When I was in my final year of high school and wondering what course to take up, all I could think of was that I didn’t want to take up Computer Science.

It was a rebellious teenager kind of thing.

My parents were enthralled with all the people they knew who had kids taking up the course because it was the course to be taking up at that time. You know how you have fad courses from time to time? Now it’s Nursing, but back then it was Com Sci.

So I figured I didn’t want it. Besides, I suck at math. It would be no good trying to take up something that I wouldn’t excel in.

(Also, at that time I thought I wanted to be a copywriter. I was wrong. I switched majors half-way through.)

But now that I’m working in a rather techie position, I’m thinking I might have been wrong about my career choice. I love being an academic, and I can live in a library (except ghosts tend to stick around in libraries, and I prefer not having my work environment populated by ghosts), but the money’s in programming.
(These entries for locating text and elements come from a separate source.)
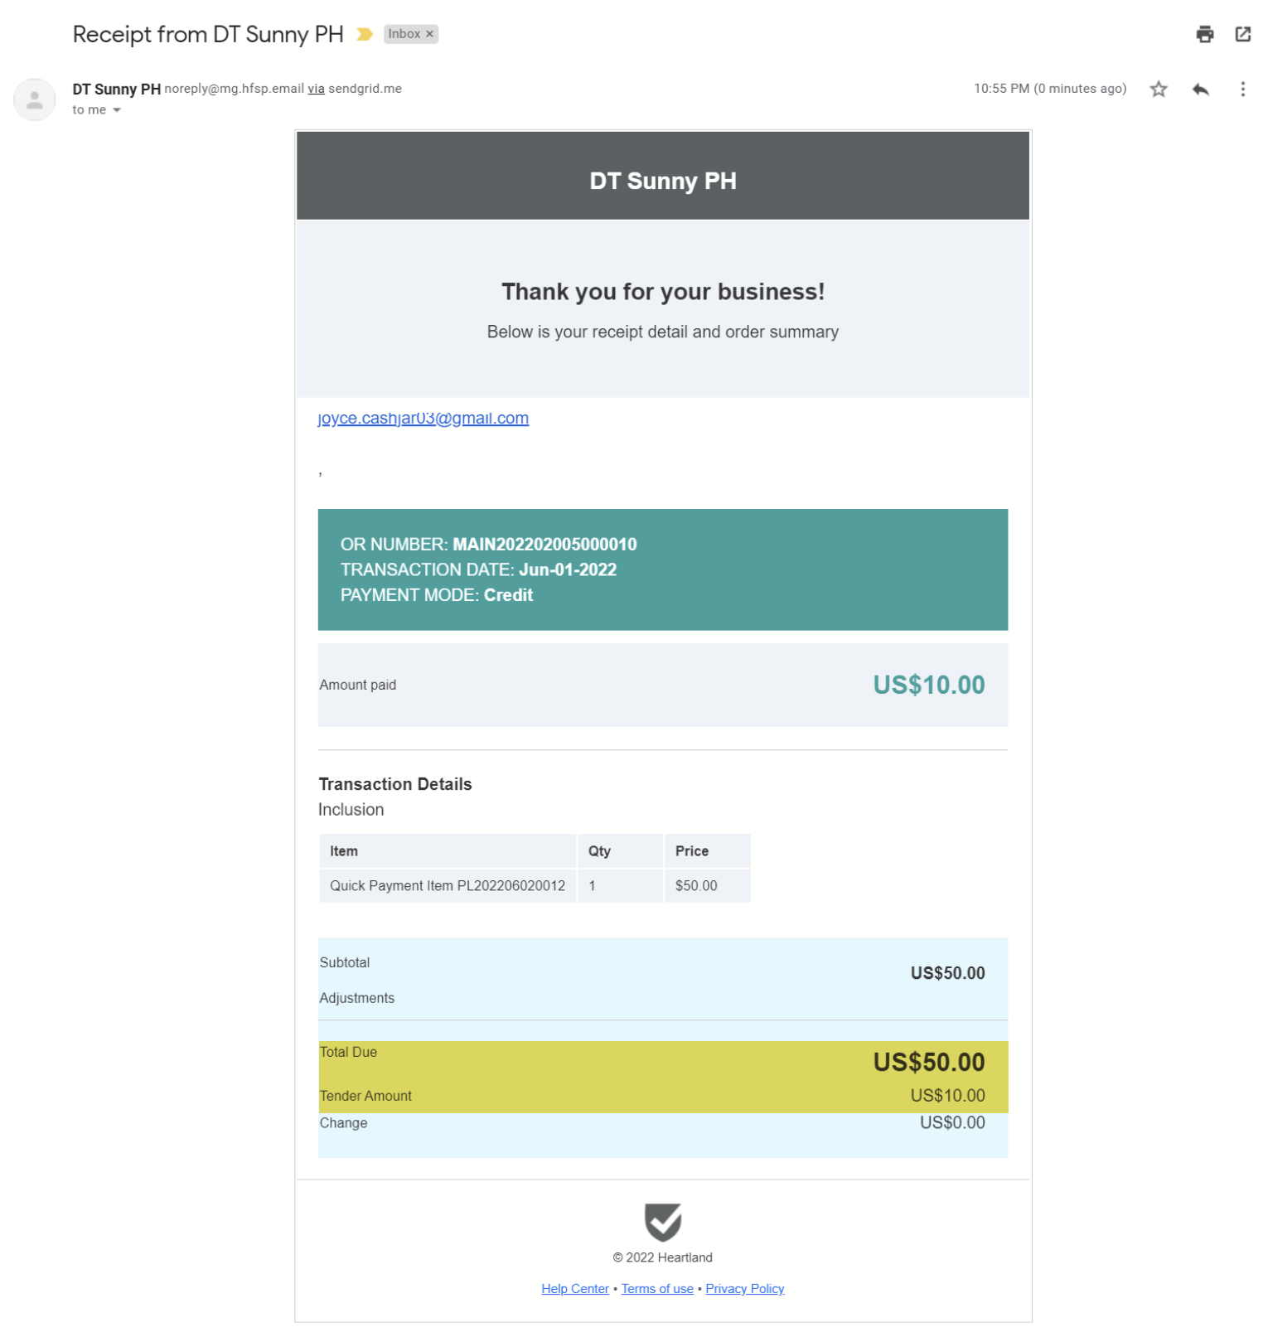1268x1337 pixels.
Task: Click the OR number MAIN202202005000010
Action: (x=544, y=545)
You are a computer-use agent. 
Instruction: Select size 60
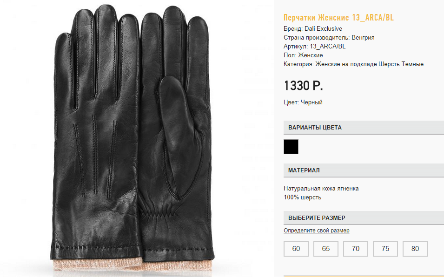click(x=296, y=249)
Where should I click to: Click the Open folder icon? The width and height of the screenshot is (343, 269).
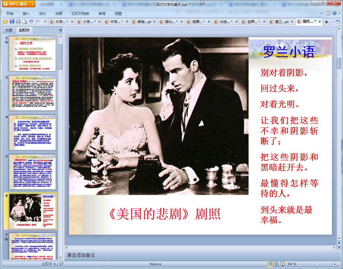[5, 22]
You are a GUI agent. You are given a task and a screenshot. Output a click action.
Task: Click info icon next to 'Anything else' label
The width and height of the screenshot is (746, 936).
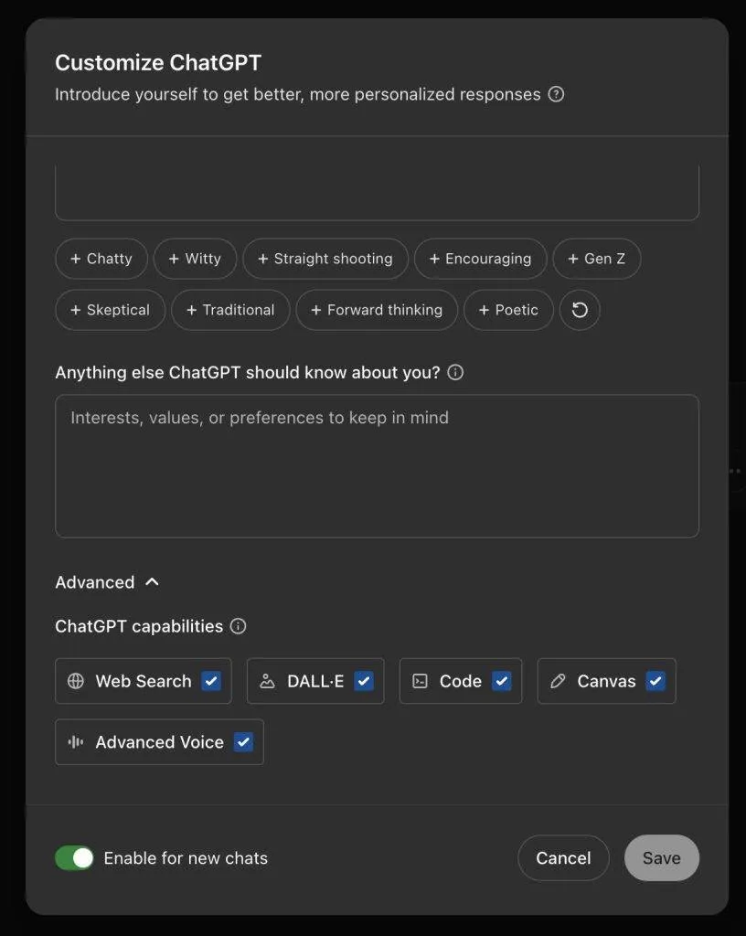(x=455, y=373)
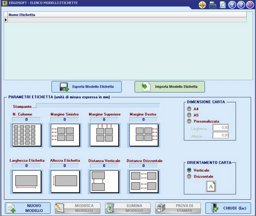The width and height of the screenshot is (256, 216).
Task: Click the N. Colonne label grid thumbnail
Action: 26,135
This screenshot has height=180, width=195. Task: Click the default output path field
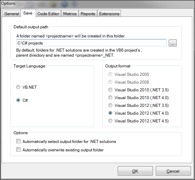click(x=91, y=43)
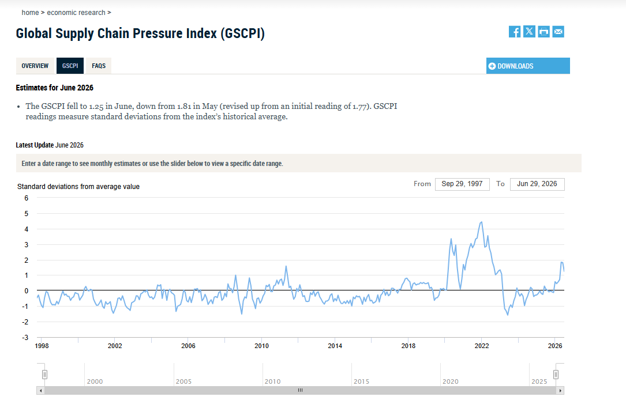This screenshot has width=626, height=408.
Task: Open the economic research breadcrumb
Action: 76,12
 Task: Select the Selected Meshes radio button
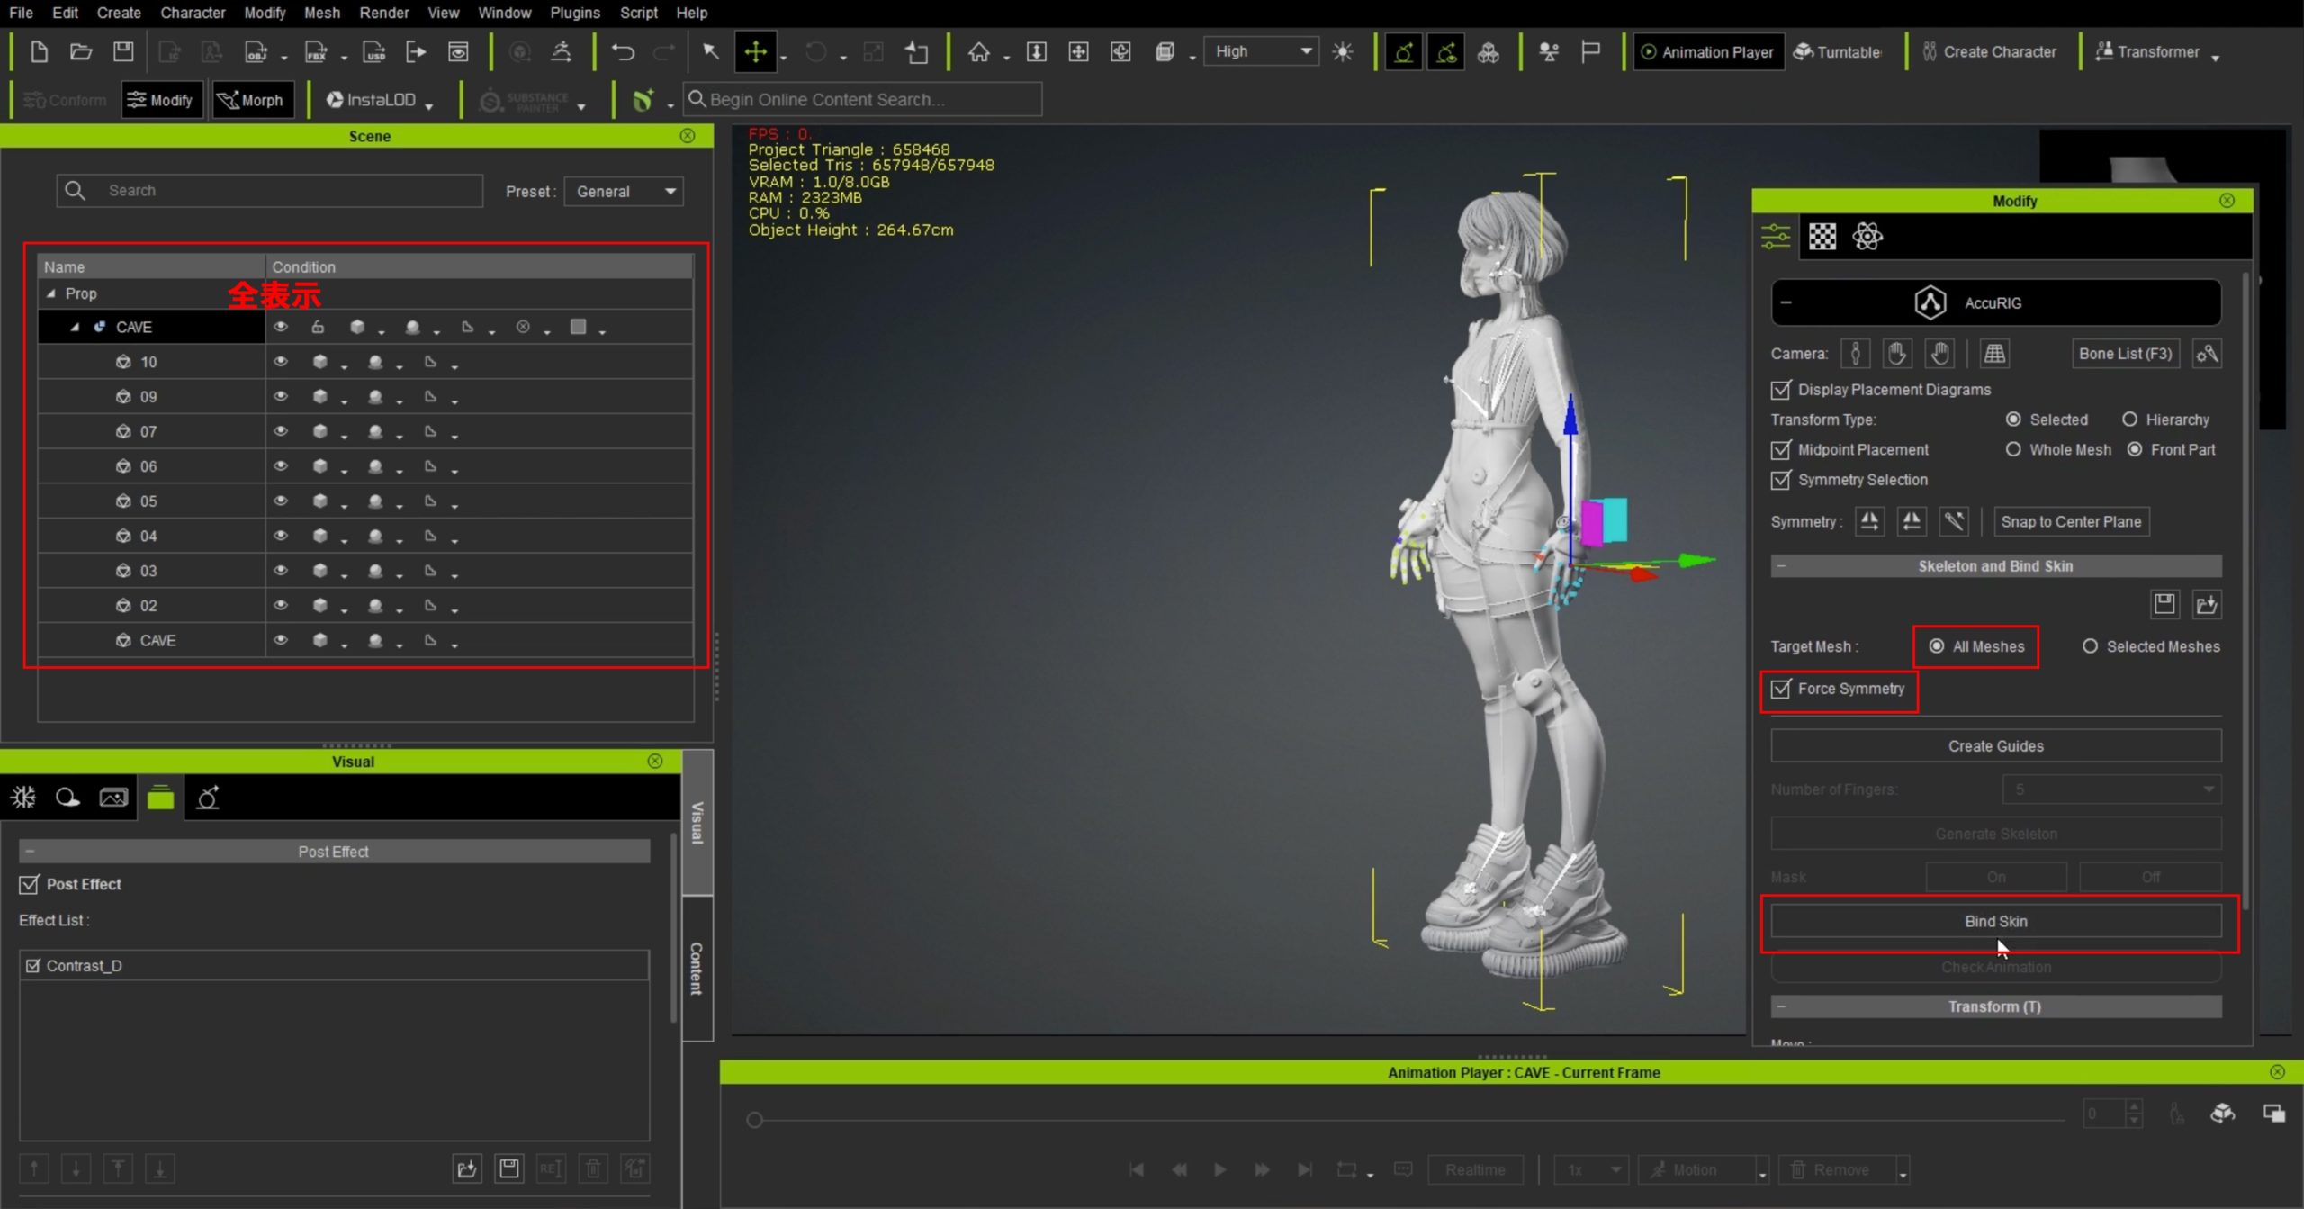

Plus, when you’re a programmer, people expect you to be odd. They expect you to be cranky and socially awkward so you don’t really have to talk to people. Anything horrible you might do can and will be chalked up to your weird nerd brain.

(Granted, life as an academic gives you all that, too, but with a huge hunking side helping of poverty. I do not like poverty, so in this regard being a programmer sort of wins out.)

And programming is logic, when you think about it. You have languages, and you make computers do stuff with your words. How is that not the closing thing we have to wizardry?

But I have been distracted from the true purpose of this post (as always).

Mr. Penumbra’s 24-Hour Bookstore is a rather unique book. It’s not every day you get a novel that combines an ancient cult, Google, and data visualization.

The constant mention of things like social media, the Internet, and even bloody Fruit Ninja can get tiring after a while, but what right do I have to complain? I’m the one who gets antsy when my phone gets no 3G signal.

Maybe real life is annoying, and the book simply reflects that.

Anyway, I don’t exactly know how to describe it. The novel is sprawling, which is weird for something so short. Here’s a better way to put it: I’m not sure it even follows the three-act structure.

But it’s an interesting novel, and it’s worth a read. It’s kind of funny, actually (such as when it mentions a new Google project that seeks to harness the power of hubris).

Best of all, this has to be the only book I’ve read with a disgustingly lavish paean to a programming language. It’s so nerdy I think Urkel tried to kill himself after reading it.

And so now I figure I want to learn how to code Ruby. Dude was gushing so hard about it I just can’t help myself. Whether I do end up learning how to code, though, is another story.